***************************************
* Enhanced Version of Migration Files *
***************************************
The Special Tabulation Product (STP28) files (county to county
migration tally, abbrevatiated format) are available from the
US Bureau of the Census via their FTP server. The files may be
retrieved by establishing an anonymous ftp session with the
Bureau's server (ftp ftp.census.gov; login as user ftp; supply
email address when prompted for a password; change directories
to /pub/stp).
The files are posted by the Census Bureau in PKZIP self-extracting
executable files containing one data file per state, one documentation
file, one data file containing marginal totals, and one file
presenting county-state names and FIPS codes.

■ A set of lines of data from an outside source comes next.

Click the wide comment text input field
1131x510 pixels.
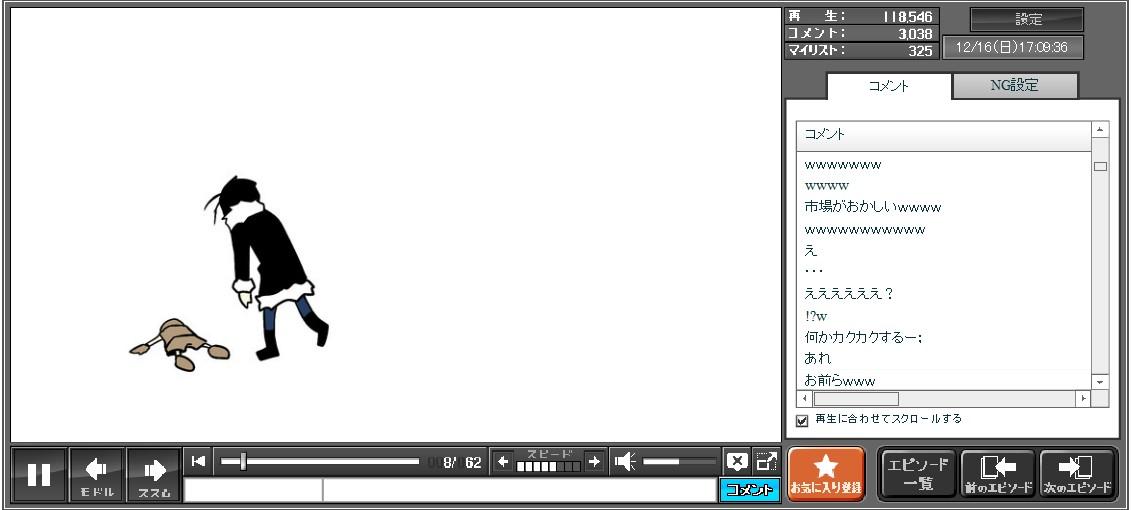[518, 490]
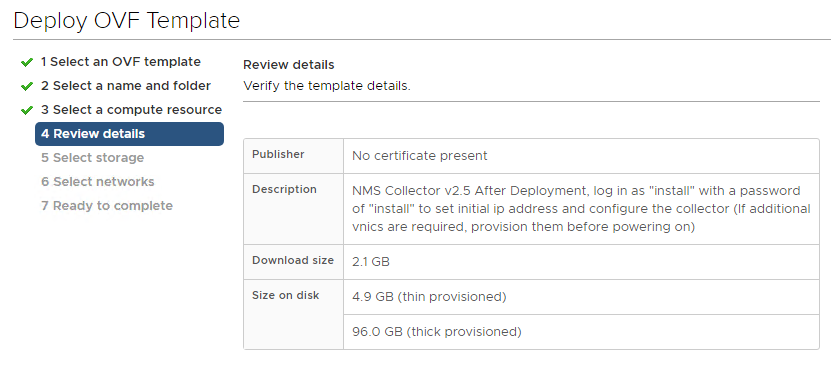Click the Deploy OVF Template dialog title
This screenshot has width=831, height=368.
click(127, 21)
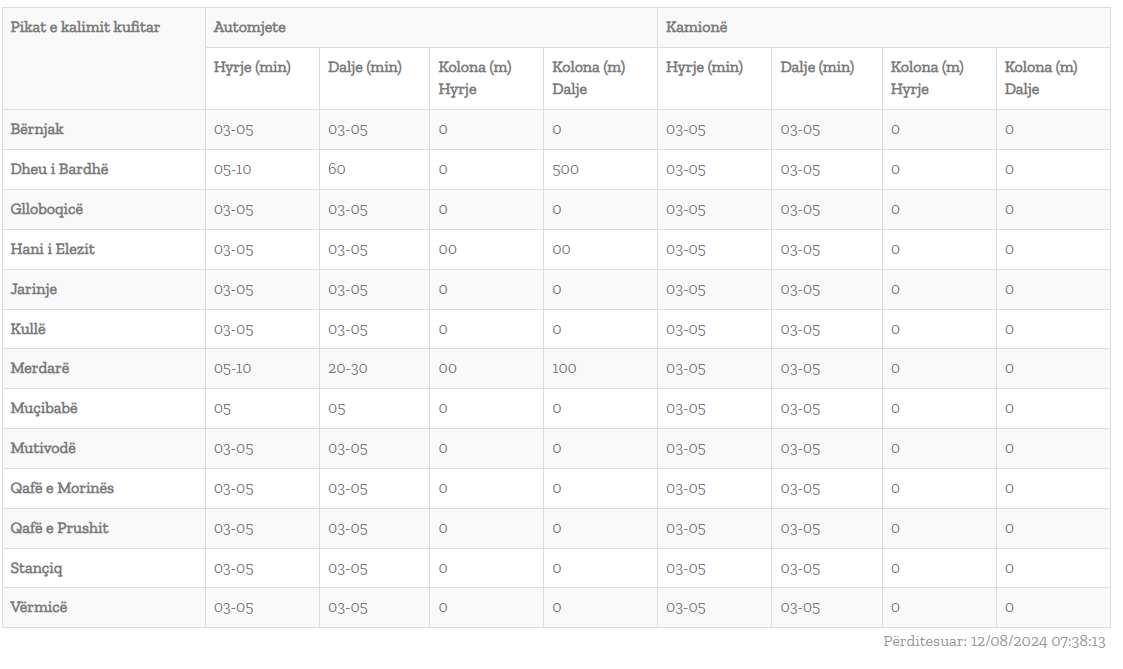1123x669 pixels.
Task: Click the Kullë border crossing name
Action: [28, 329]
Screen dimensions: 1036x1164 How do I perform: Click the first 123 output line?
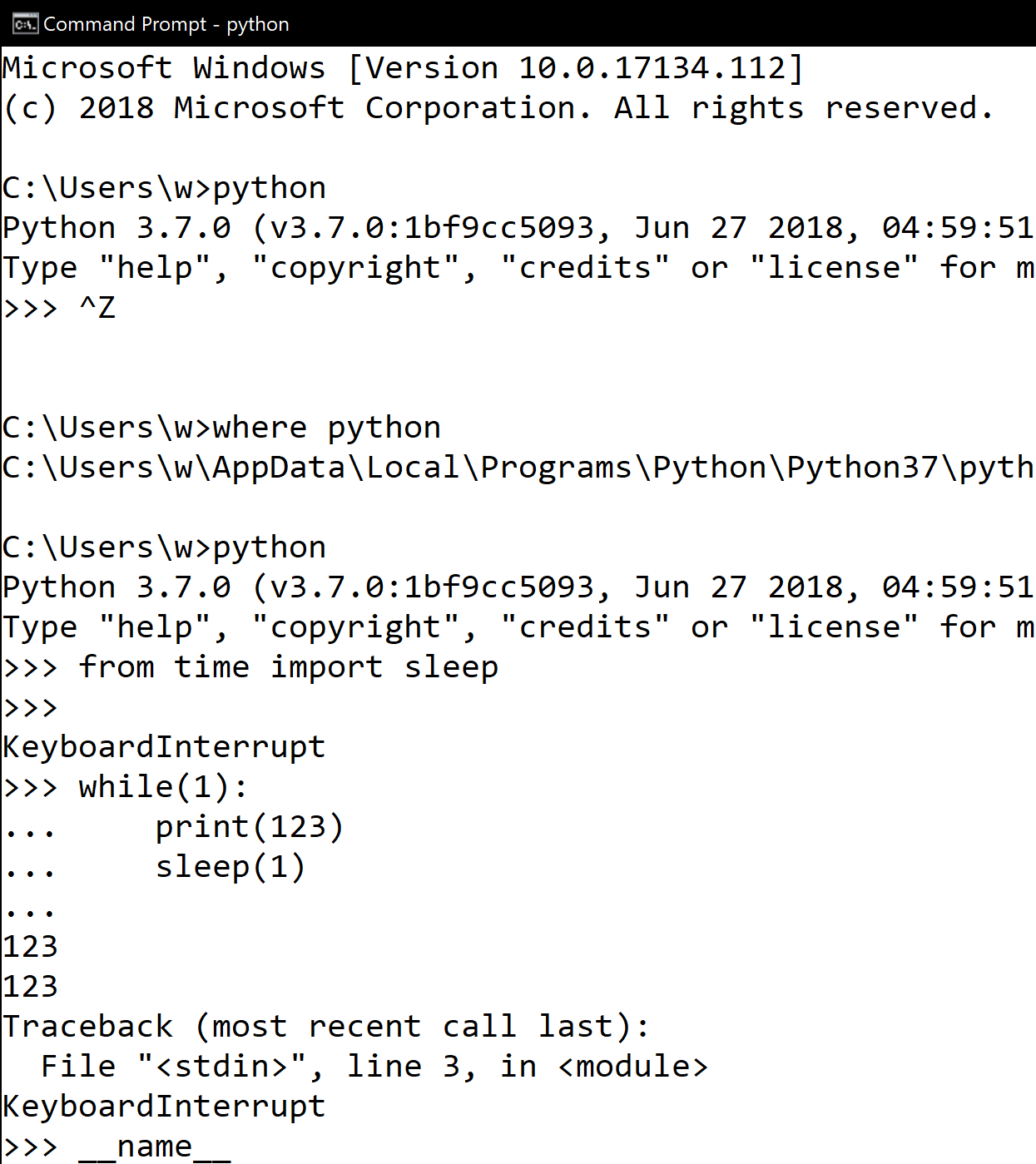coord(30,945)
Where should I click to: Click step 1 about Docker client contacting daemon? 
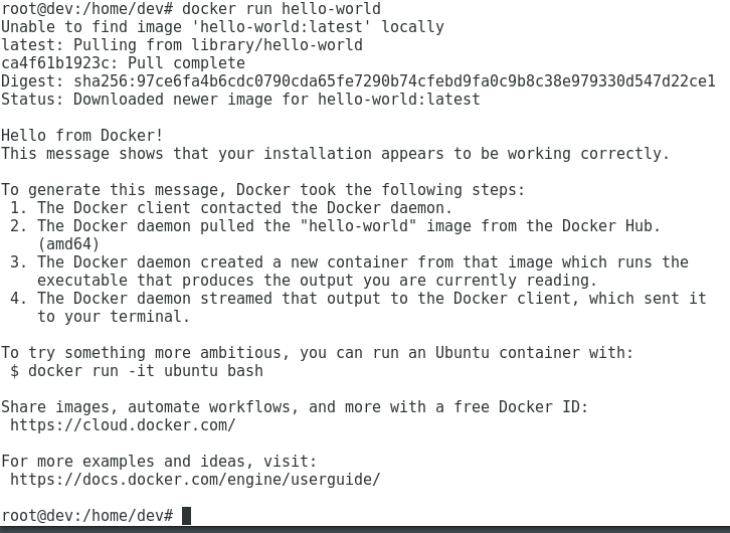pyautogui.click(x=231, y=208)
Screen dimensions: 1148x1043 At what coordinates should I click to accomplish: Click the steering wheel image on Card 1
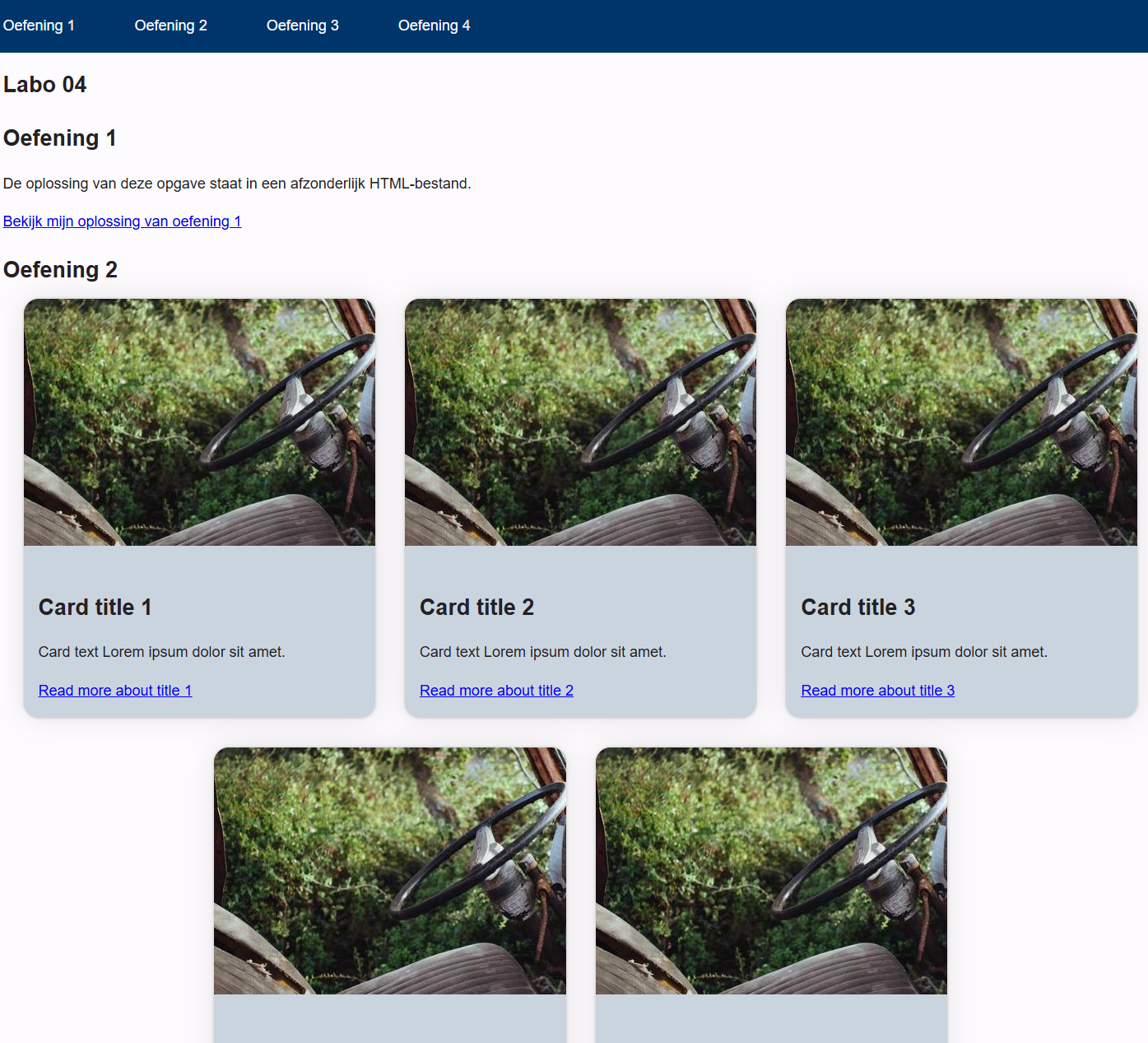pyautogui.click(x=199, y=422)
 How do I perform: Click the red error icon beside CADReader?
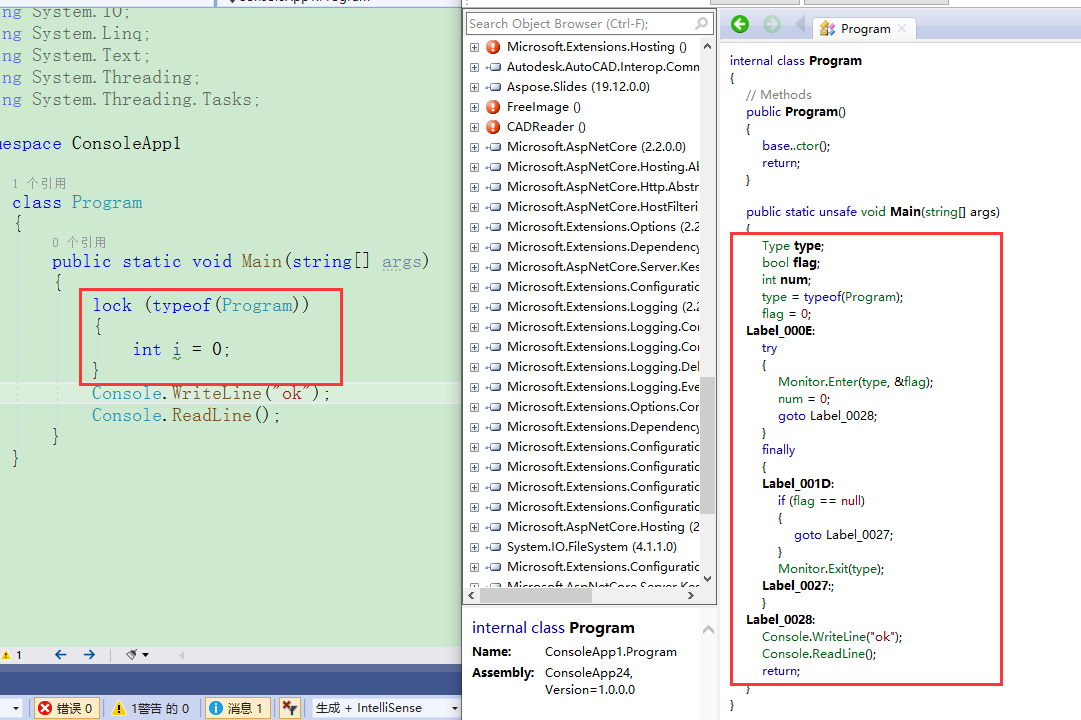492,126

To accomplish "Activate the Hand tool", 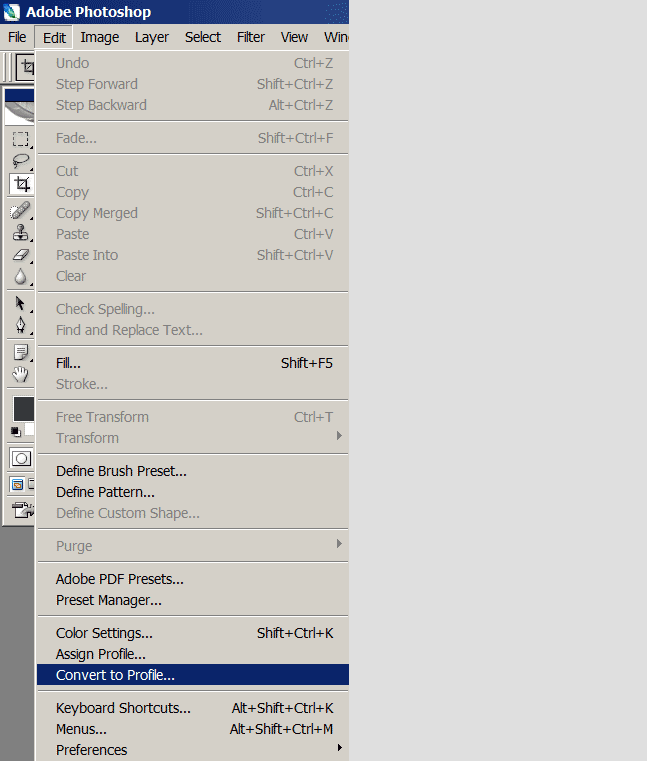I will (20, 374).
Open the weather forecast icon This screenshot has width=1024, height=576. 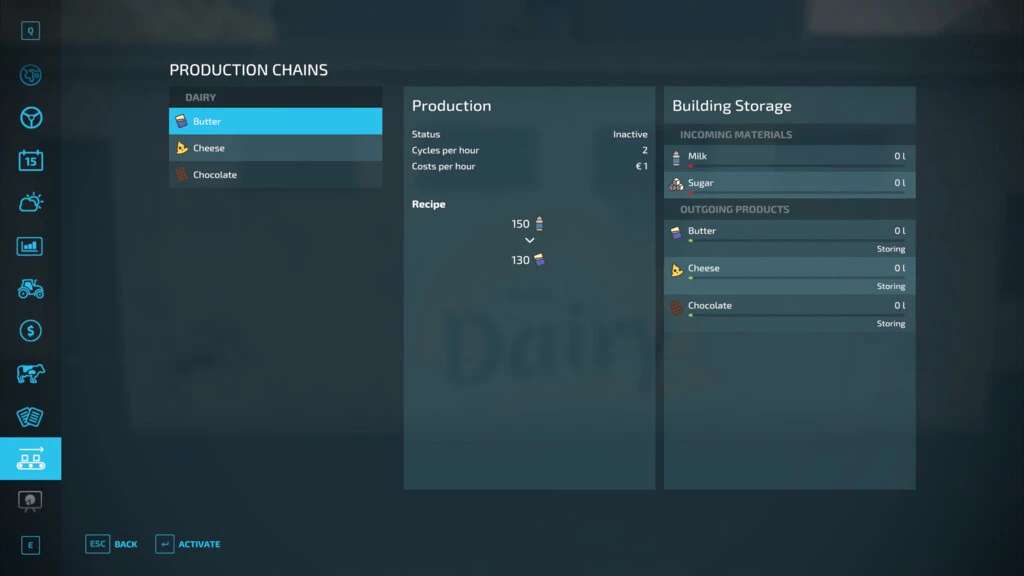tap(30, 203)
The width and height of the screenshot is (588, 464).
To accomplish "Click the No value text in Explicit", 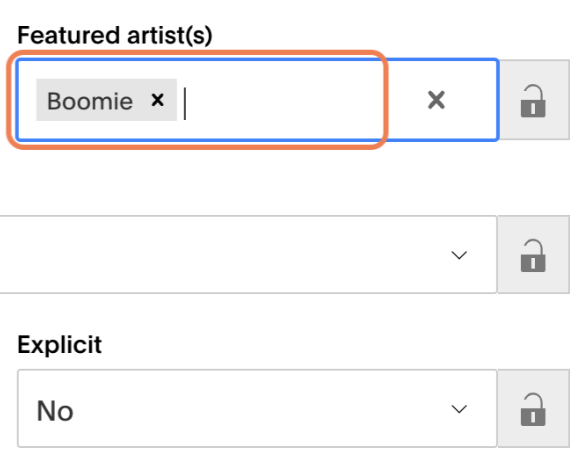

The structure of these files may generate problems in processing.
For example:
- The files cannot be processed in mainframe environments before
decompression, which may require users to have to transfer the
files twice: once to the PC, followed by decompression, and then
up to the mainframe.
- The files contain a single data file per state with data on
in-migration to the state only (in addition to within state
migration data)
- The table matrix for race and race/not hispanic breakdowns are
grouped together in the same data file (P1 Race of Person: white,
black, asian, and other; and P2 Spanish Origin of Person: not
spanish, mexican, puerto rican, cuban, and other)
- The table matrix for P1 and P2 contain only a single count field,
for the number of persons who moved between 1985 and 1990.
From these data and files structure it becomes evident that:
- Calculations of netmigration, including the flow of persons from
the state of interest to other states, requires that all other
state data files must be searched. This involves handling 50
self-extracting executable files and requires a fair amount of
free disk space to process. For example, the data file for
Pennsylvania has no information about how many persons moved from
Pennsylvania to New York, Ohio, or California during the period
of 1985 to 1990.
- Similarly, large amounts of data need to be processed even if
only race of person or spanish origin of person is needed (ie,
only access to P1 or P2 table amtric is derired).
Henk Meij of CIESIN (Saginaw, MI) and John Blodgett of the University
of Missouri St. Louis (MO SDC) have created an alternative set of
files containing the same basic data but in a restructured format.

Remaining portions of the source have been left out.